Ecology of a Cracker Childhood. By Janisse Ray. Minneapolis: Milkweed Editions, 1999. 285 pp. Paper $14.95.

On the cover of Ecology of a Cracker Childhood, Janisse Ray is touted as the Rachael Carson of the Southeast. Such a statement is not far off the mark, but it does not tell enough about this unusual memoir. Ray, a self-described cracker, grew up in the flat, humid wiregrass of the South Georgia coastal plain. Her parents claimed they found her on a bed of pine needles under "bayonet-tipped palmetto fronds" in their junkyard (p. 6). 1
      Ray wraps her life story within her ecological passion for the longleaf pine forests native to the Southeast coastal plain and along the way explains the environmental history of those forests. Ray builds the ecosystem up (or perhaps down) from the longleaf pine and examines the notable species diversity of these forests and their unique qualities as a habitat. In the twentieth century, landowners and the timber industry maximized profits by replacing longleaf forests with faster-growing pine varieties, draining the pine plantations of the region, and enforcing a monoculture by controlled burning and herbicides. This transformation is most dramatically covered in her four-page chapter "Clearcut," which admonishes, "If you clear a forest, you'd better pray continuously" because "God doesn't like a clearcut" (p. 123). 2
      She uses a structure of alternating chapters on her life and the ecological history of her region. As memoir this reinforces the sense that humans are intertwined with the environment as she connects personal experience with changes in the landscape. She provides a respectful but critical insider's view of significant themes of Southern history: poverty, religion, cracker culture, and the transformative power of education. 3
      This impressionistic book demonstrates that the Muir branch of environmental writing is alive and well. Nature is important in and of itself, but humans learn and are bettered from communing with and in it. All this fits very well into Milkweed Editions' mission of publishing works on the intimate connection of humans and the natural world. 4
      Ecology of a Cracker Childhood is a stirring work that can benefit any reader.
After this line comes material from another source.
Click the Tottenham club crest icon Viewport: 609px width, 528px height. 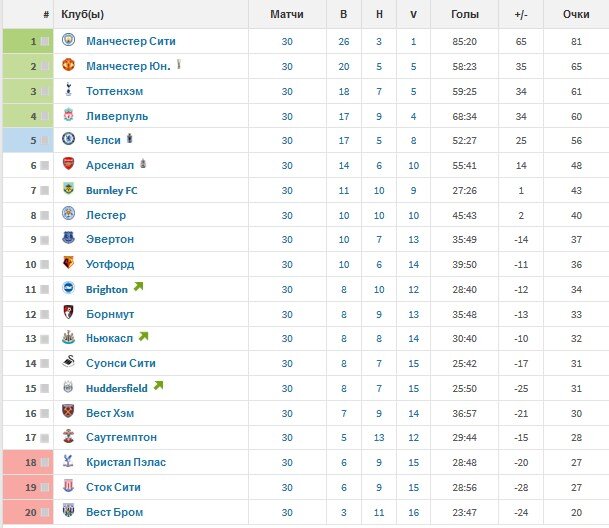68,90

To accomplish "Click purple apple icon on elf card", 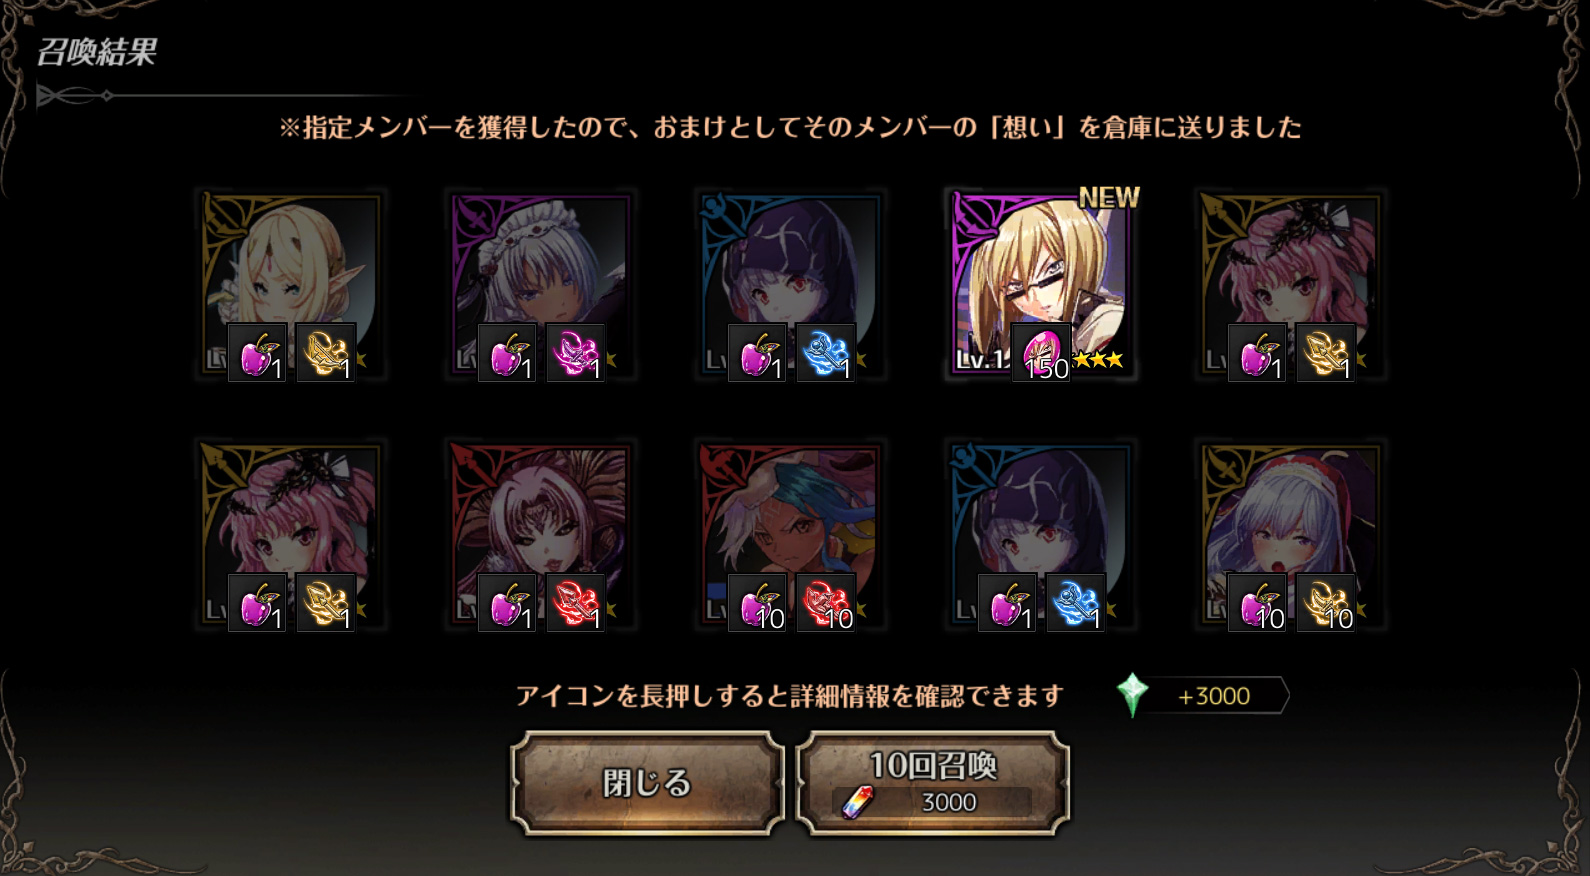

Because it covers an often-overlooked region of the South, undergraduates could profitably read this as an introduction to twentieth-century environmental history or Southern history. Ray personalizes the interaction of man and environment and draws attention to the sublime qualities of forests that disappear when the landscape is regarded as a giant field for cultivating. This book is also a call to action to realize her "dream [that] we can bring back the longleaf ... along with the sandhills and the savannas ... and ... all the herbs and trees and wild animals, the ones not irretrievably lost, which deserve an existence apart from slavery to our own" (p. 270). Ray is as subtle as a chainsaw here, but it may be too late for subtlety if the South has any hope of coming to a new sense of the old cliché that it "will rise again" (p. 272). 5


Reviewed by James Tuten, Juniata College.